REQUIRED WORK: Begin at the line that contains "Toggle fullscreen map view" and reproduce it along with every line after it to the end of the listing; skip any pictures.

[EXCERPTED DATA — start]

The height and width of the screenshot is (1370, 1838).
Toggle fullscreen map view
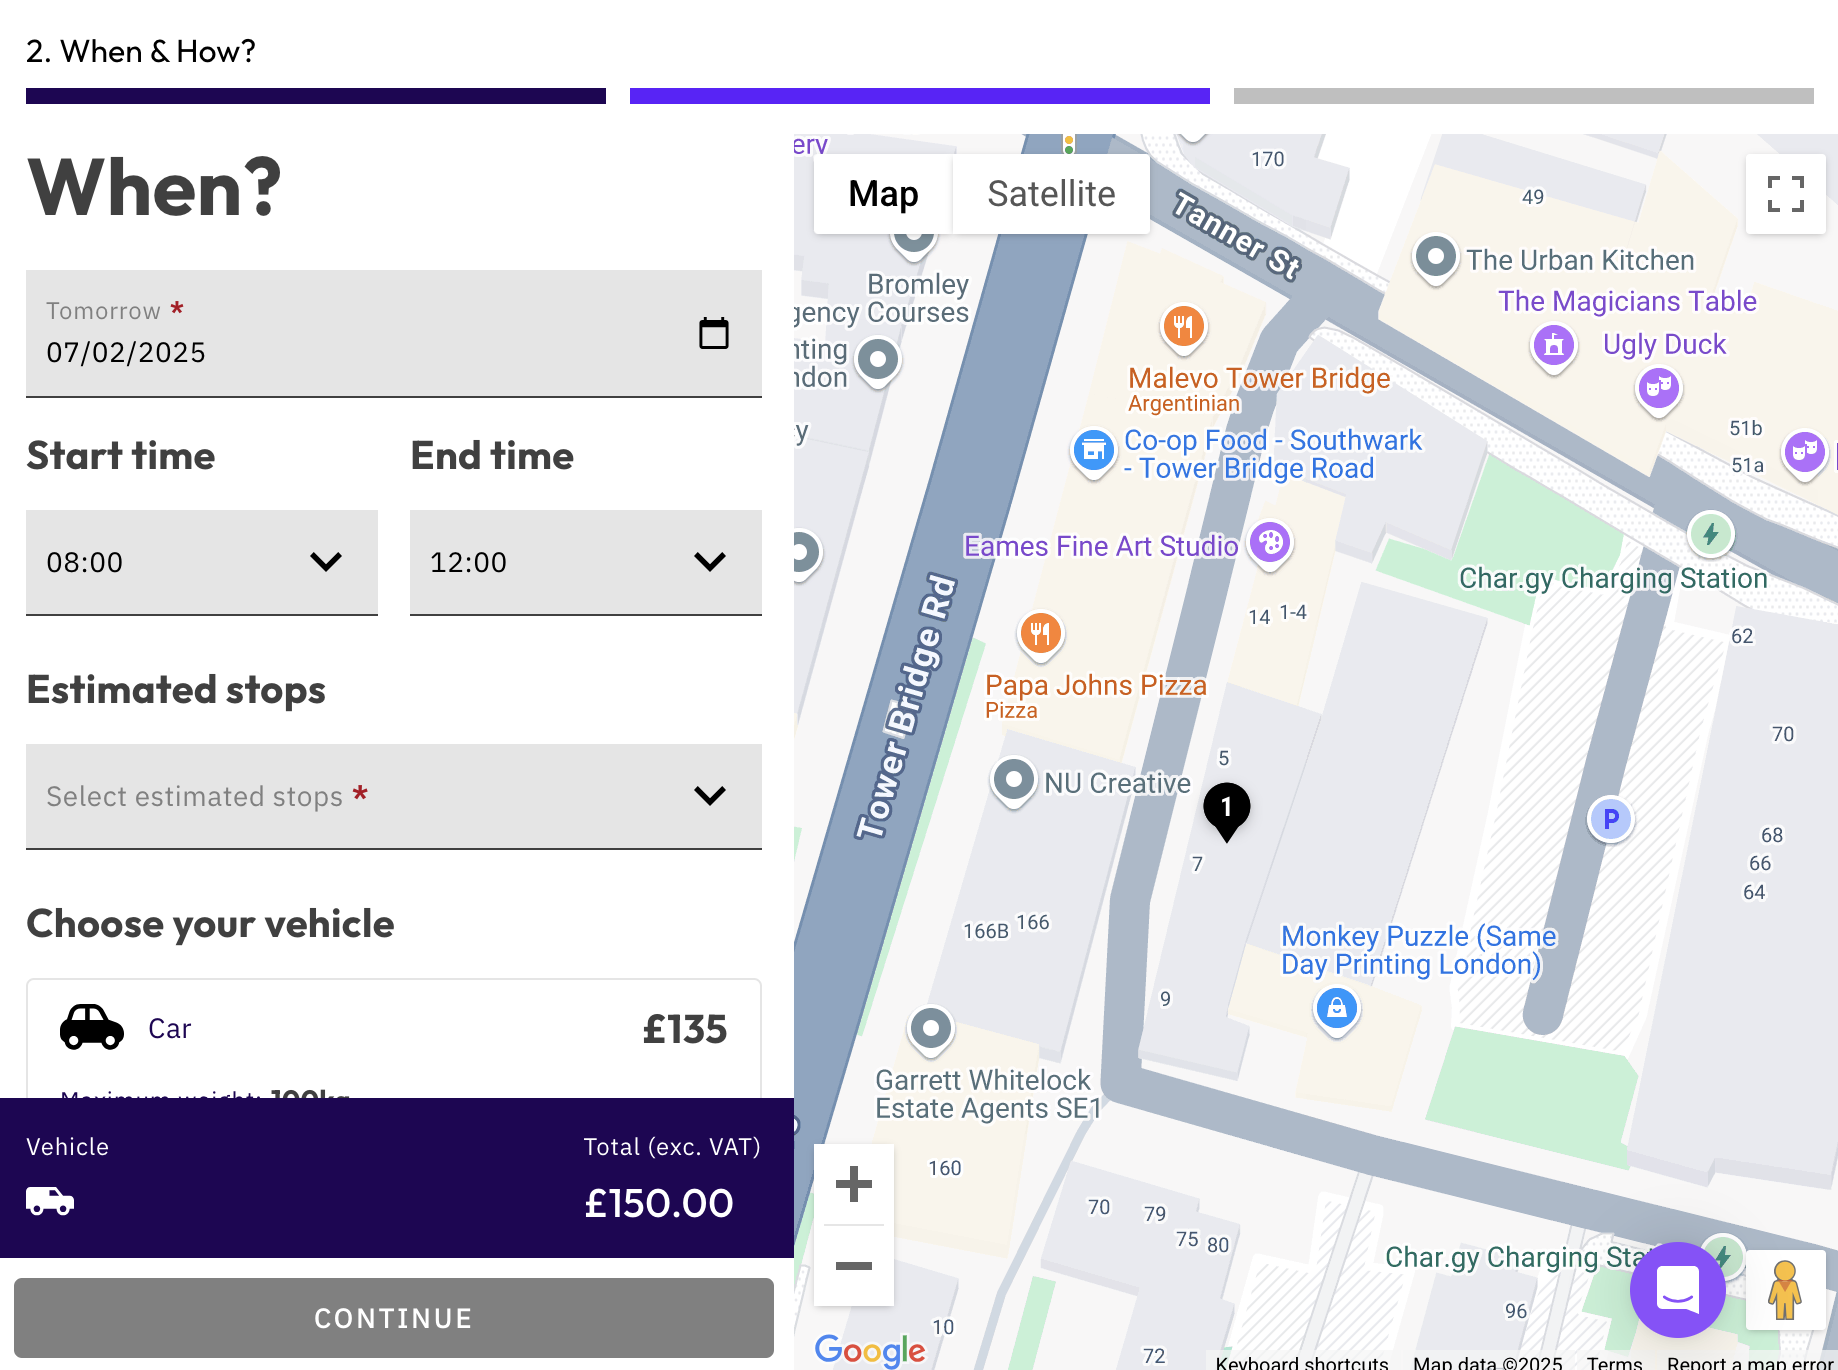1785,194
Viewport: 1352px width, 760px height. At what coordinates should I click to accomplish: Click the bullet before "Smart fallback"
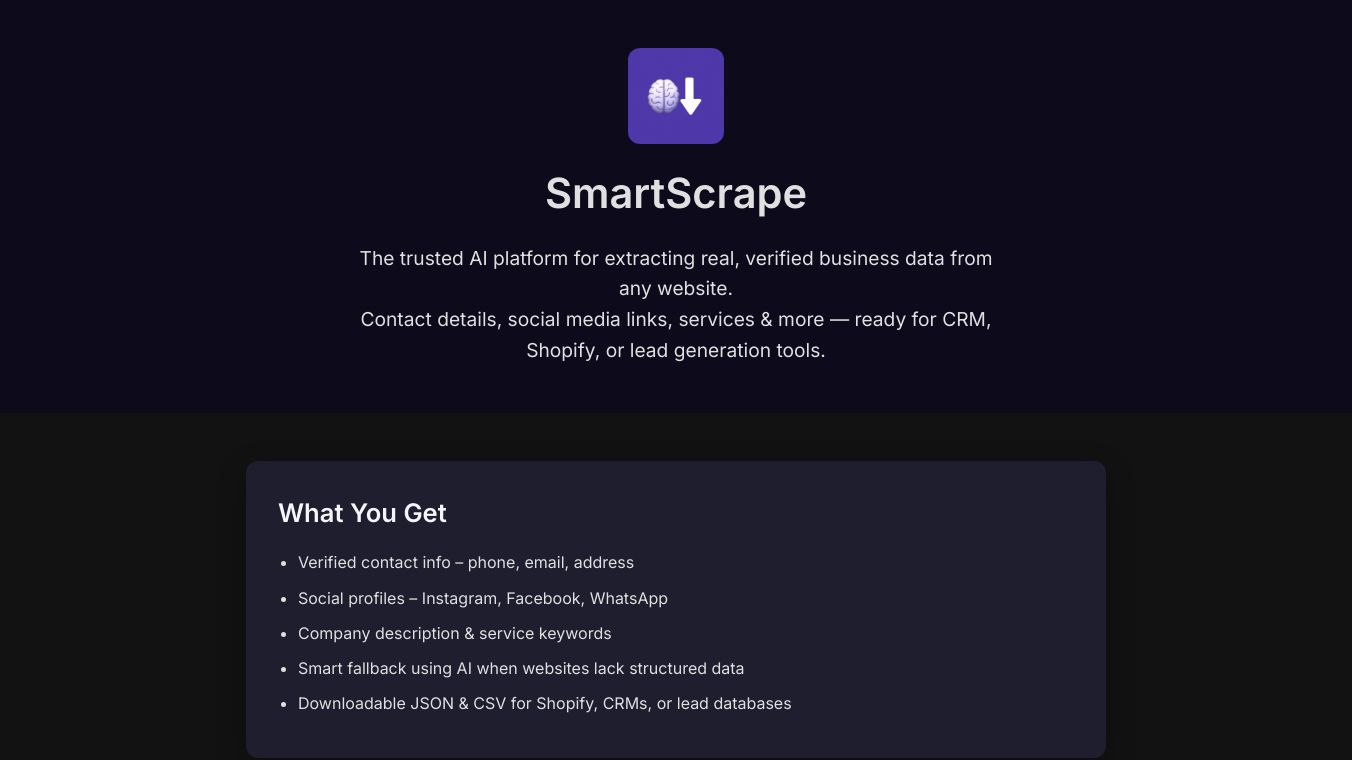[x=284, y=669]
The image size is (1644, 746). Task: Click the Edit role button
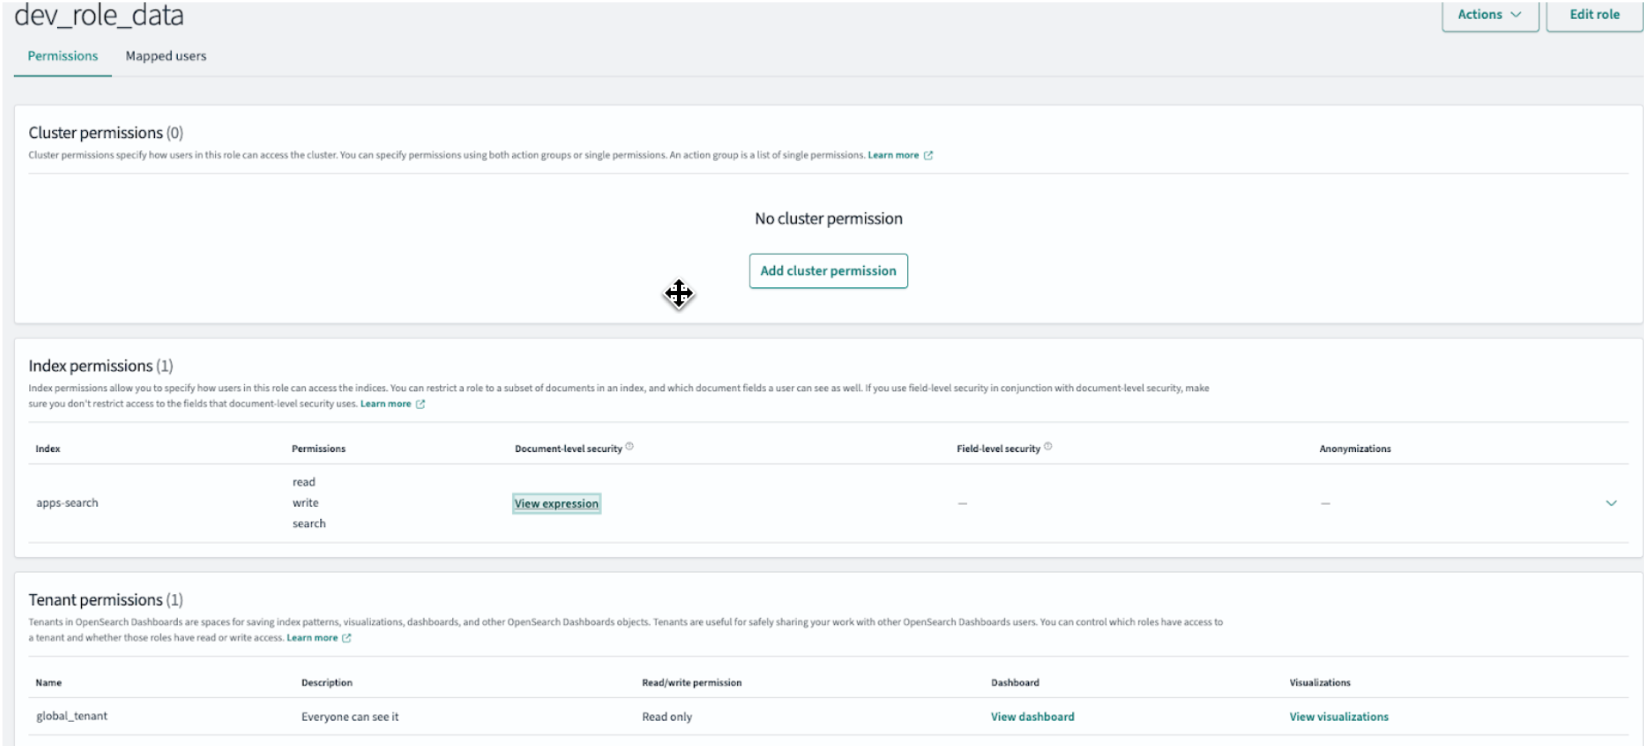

[EXCERPTED DATA — finish]

SOLUTION FOR THIS TASK:
Toggle fullscreen map view
1785,194
Viewport: 1352px width, 760px height. At what coordinates should I click to accomplish: Click the bullet before "Smart fallback"
[x=284, y=669]
The image size is (1644, 746). Task: Click the Edit role button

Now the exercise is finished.